SECTION 7.02. Effect of Refinancing of Indebtedness under First
Priority Debt Documents. If, substantially contemporaneously with the Discharge
of First Priority Claims, the Grantors Refinance Indebtedness outstanding under
the First Priority Debt Documents and provided that (a) such Refinancing is
permitted hereby and (b) the Company gives to the Second Priority Agent written
notice (the "Refinancing Notice") electing the application of the provisions of
this Section 7.02 to such Refinancing Indebtedness, then (i) such Discharge of
First Priority Claims shall automatically be deemed not to have occurred for all
purposes of this Agreement, (ii) such Refinancing Indebtedness and all other
obligations under the documents evidencing such Indebtedness (the "New First
Priority Claims") shall automatically be treated as First Priority Claims for
all purposes of this Agreement, including for purposes of the Lien priorities
and rights in respect of Collateral set forth herein, (iii) the Debt Agreement
and the other documents evidencing such Refinancing Indebtedness (the "New First
Priority Debt Documents") shall automatically be treated as the First Priority
Debt Agreement and the First Priority Debt Documents and, in the case of New
First Priority Debt Documents that are security documents pursuant to which any
Grantor has granted a Lien to secure any New First Priority Claim, as the First
Priority Security Documents for all purposes of this Agreement, (iv) the
collateral agent under the New First Priority Debt Documents (the "New First
Priority Agent") shall be deemed to be the First Priority Agent for all purposes
of this Agreement and (v) the lenders under the New First Priority Debt
Documents shall be deemed to be the First Priority Creditors for all purposes of
this Agreement.

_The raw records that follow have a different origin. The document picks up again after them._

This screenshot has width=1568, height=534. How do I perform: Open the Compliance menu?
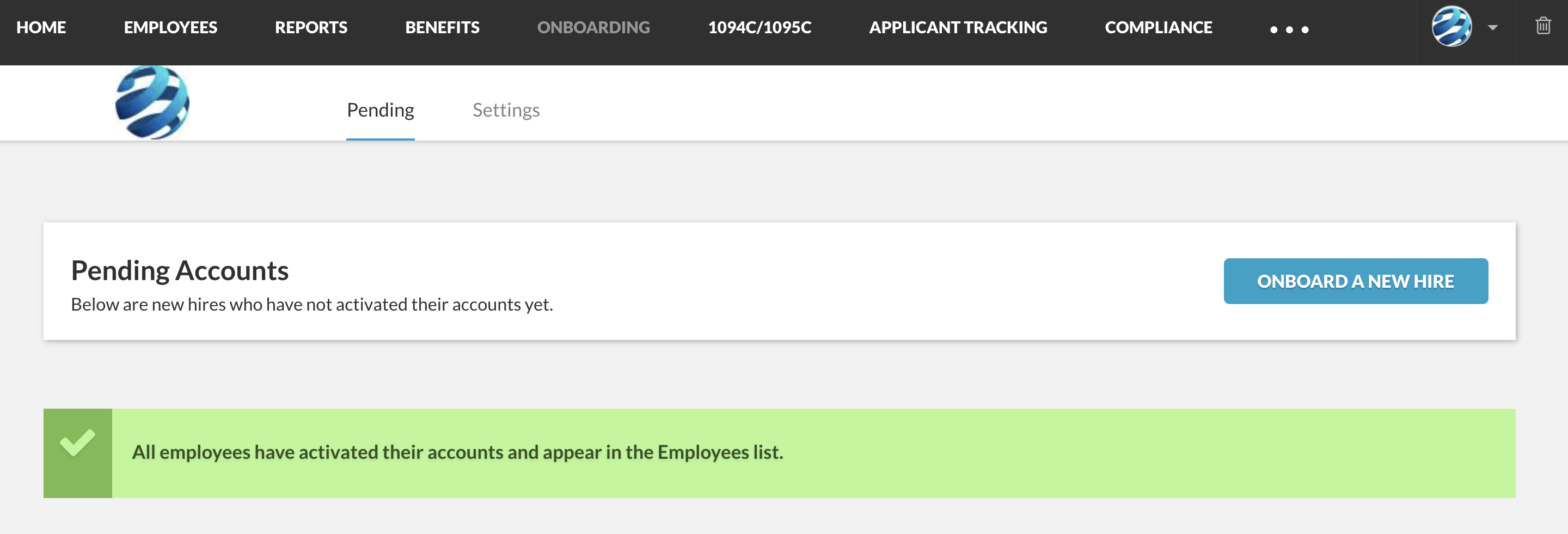pyautogui.click(x=1157, y=27)
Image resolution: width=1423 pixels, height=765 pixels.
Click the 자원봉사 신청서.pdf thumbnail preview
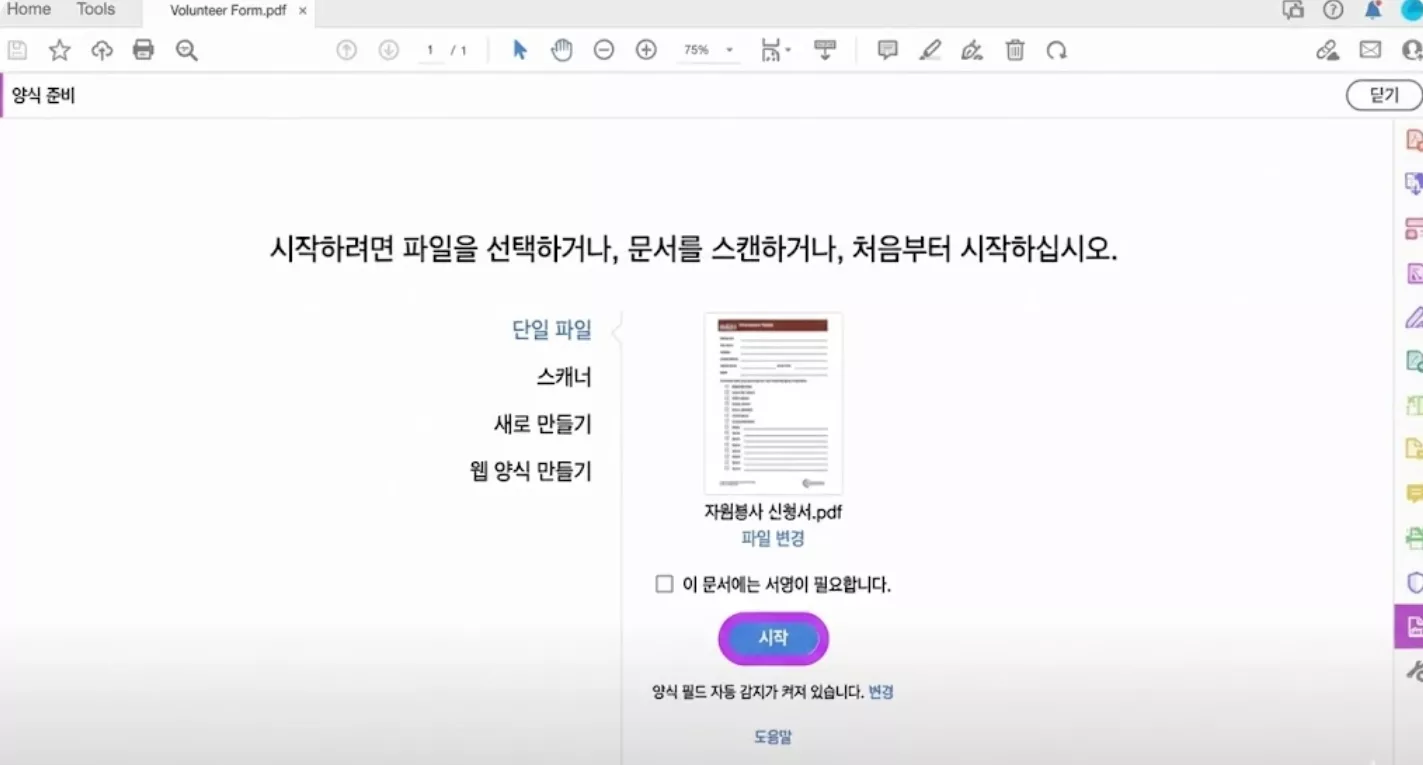772,402
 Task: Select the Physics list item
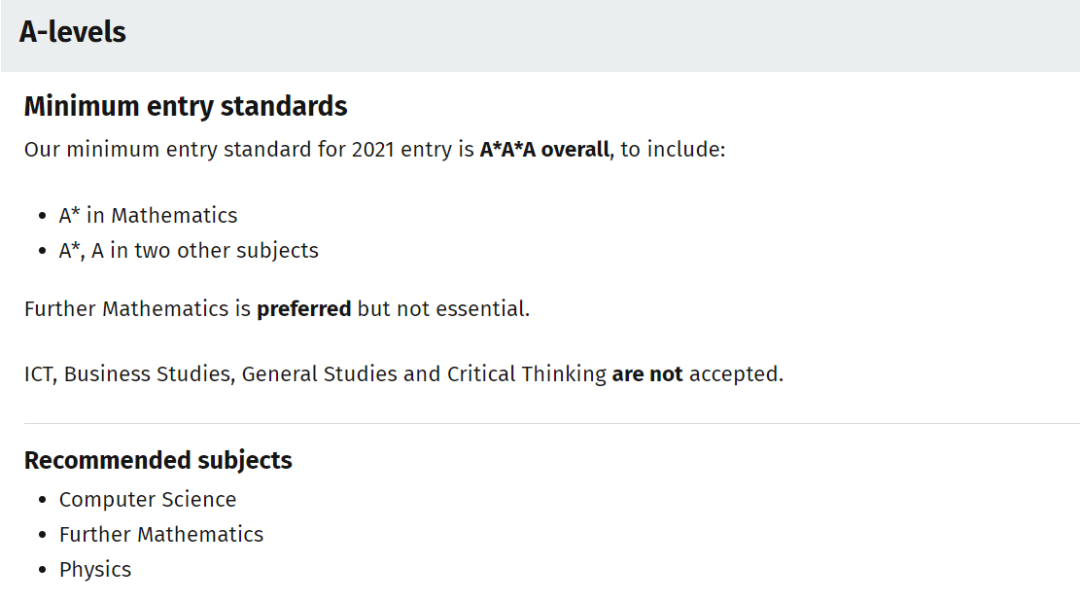coord(95,570)
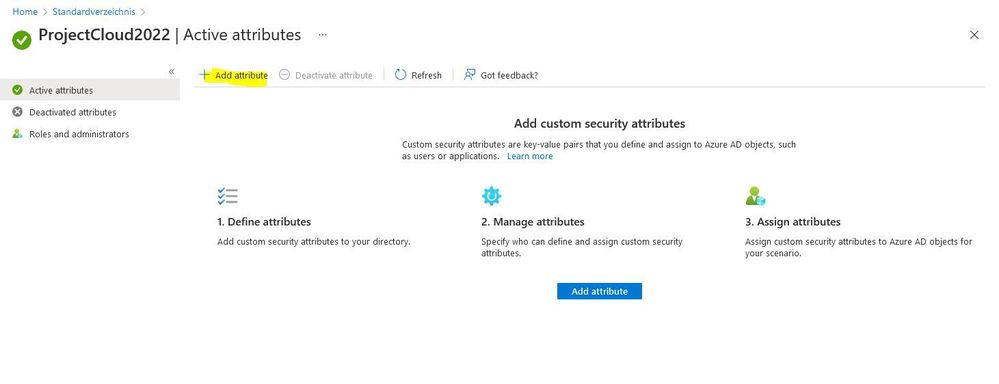Viewport: 999px width, 384px height.
Task: Collapse the sidebar with double chevron
Action: pos(171,71)
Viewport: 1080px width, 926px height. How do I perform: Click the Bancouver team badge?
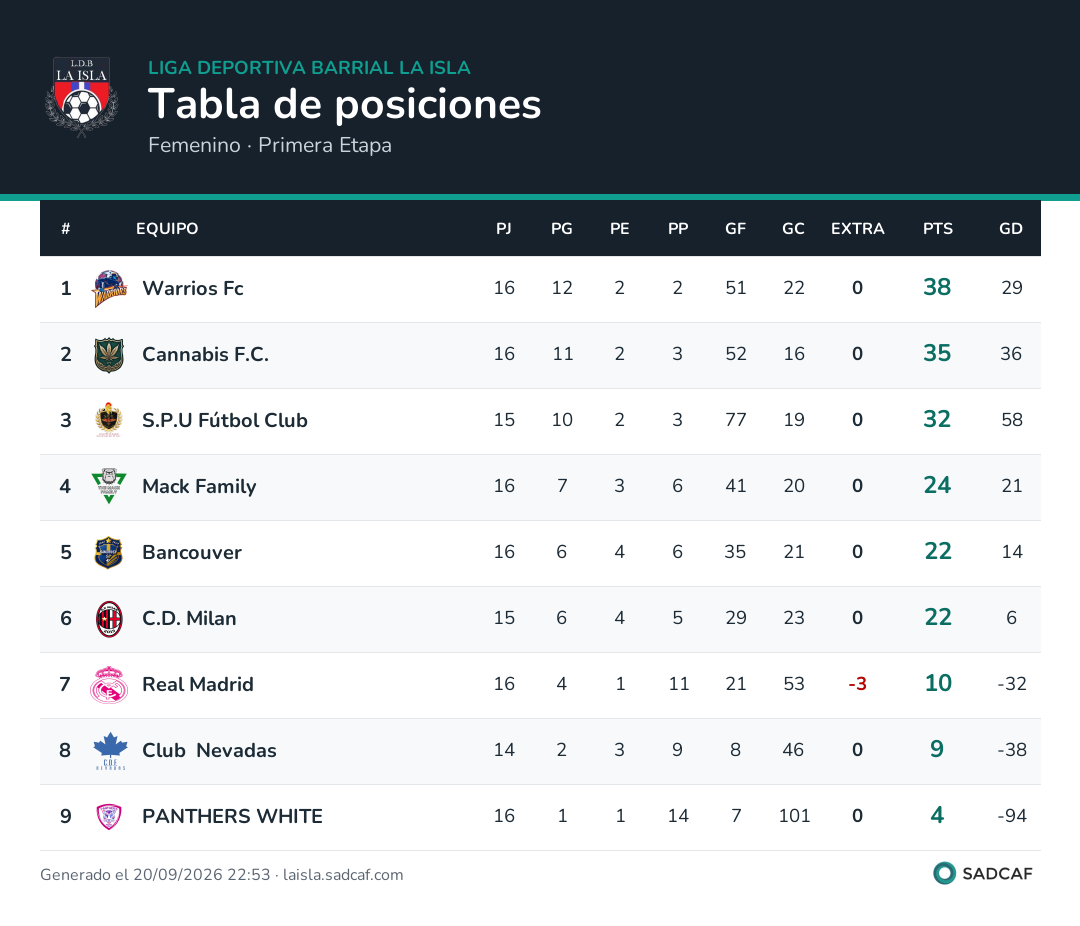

Upon receipt of a Refinancing Notice, which notice shall include
the identity of the New First Priority Agent, the Second Priority Agent shall
promptly enter into such documents and agreements (including amendments or
supplements to this Agreement) as the Company or such New First Priority Agent
may reasonably request in order to provide to the New First Priority Agent the
rights and powers contemplated hereby, in each case consistent in all material
respects with the terms of this Agreement. The Company shall cause the
agreement, document or instrument pursuant to which the New First Priority Agent
is appointed to provide that the New First Priority Agent agrees to be bound by
the terms of this Agreement. In furtherance of Section 2.03, if the New First
Priority Claims are secured by assets of the Grantors that do not also secure
the Second Priority Claims, the applicable Grantors shall promptly grant a
Second Priority Lien on such assets to secure the Second Priority Claims.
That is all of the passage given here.